Je ne voudrais pas plus abuser pourtant de la pitié qui peut s’attacher au meurtre d’un coq maigre que de l’intérêt qu’inspire légitimement l’homme forcé de s’en nourrir : il y a beaucoup d’autres provisions dans la grande ville du Caire, et les dattes fraîches, les bananes suffiraient toujours pour un déjeuner convenable ; mais je n’ai pas été longtemps sans reconnaître la justesse des observations de M. Jean. Les bouchers de la ville ne vendent que du mouton, et ceux des faubourgs y ajoutent, comme variété, de la viande de chameau, dont les immenses quartiers apparaissent suspendus au fond des boutiques. Pour le chameau, l’on ne doute jamais de son identité ; mais, quant au mouton, la plaisanterie la moins faible de mon drogman était de prétendre que c’était très-souvent du chien. Je déclare que je ne m’y serais pas laissé tromper. Seulement, je n’ai jamais pu comprendre le système de pesage et de préparation qui faisait que chaque plat me revenait environ à dix piastres ; il faut y joindre, il est vrai, l’assaisonnement obligé de meloukia ou de bamie, légumes savoureux dont l’un remplace à peu près l’épinard, et dont l’autre n’a point d’analogie avec nos végétaux d’Europe.

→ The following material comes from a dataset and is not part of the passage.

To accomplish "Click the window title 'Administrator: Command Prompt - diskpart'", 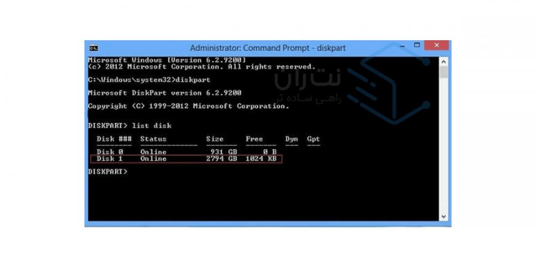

Revenons à des idées générales. Il m’a semblé qu’en Orient les hôteliers, les drogmans, les valets et les cuisiniers s’entendaient de tout point contre le voyageur. Je comprends déjà qu’à moins de beaucoup de résolution et d’imagination même, il faut une fortune énorme pour pouvoir y faire quelque séjour. M. de Chateaubriand avoue qu’il s’y est ruiné ; M. de Lamartine y a fait des dépenses folles ; parmi les autres voyageurs, la plupart n’ont pas quitté les ports de mer, ou n’ont fait que traverser rapidement le pays. Moi, je veux tenter un projet que je crois meilleur. J’achèterai une esclave, puisque aussi bien il me faut une femme, et j’arriverai peu à peu à remplacer par elle le drogman, le barbarin peut-être, et à faire mes comptes clairement avec le cuisinier. En calculant les frais d’un long séjour au Caire et de celui que je puis faire encore dans d’autres villes, il est clair que j’atteins un but d’économie. En me mariant, j’eusse fait le contraire. Décidé par ces réflexions, je dis à Abdallah de me conduire au bazar des esclaves.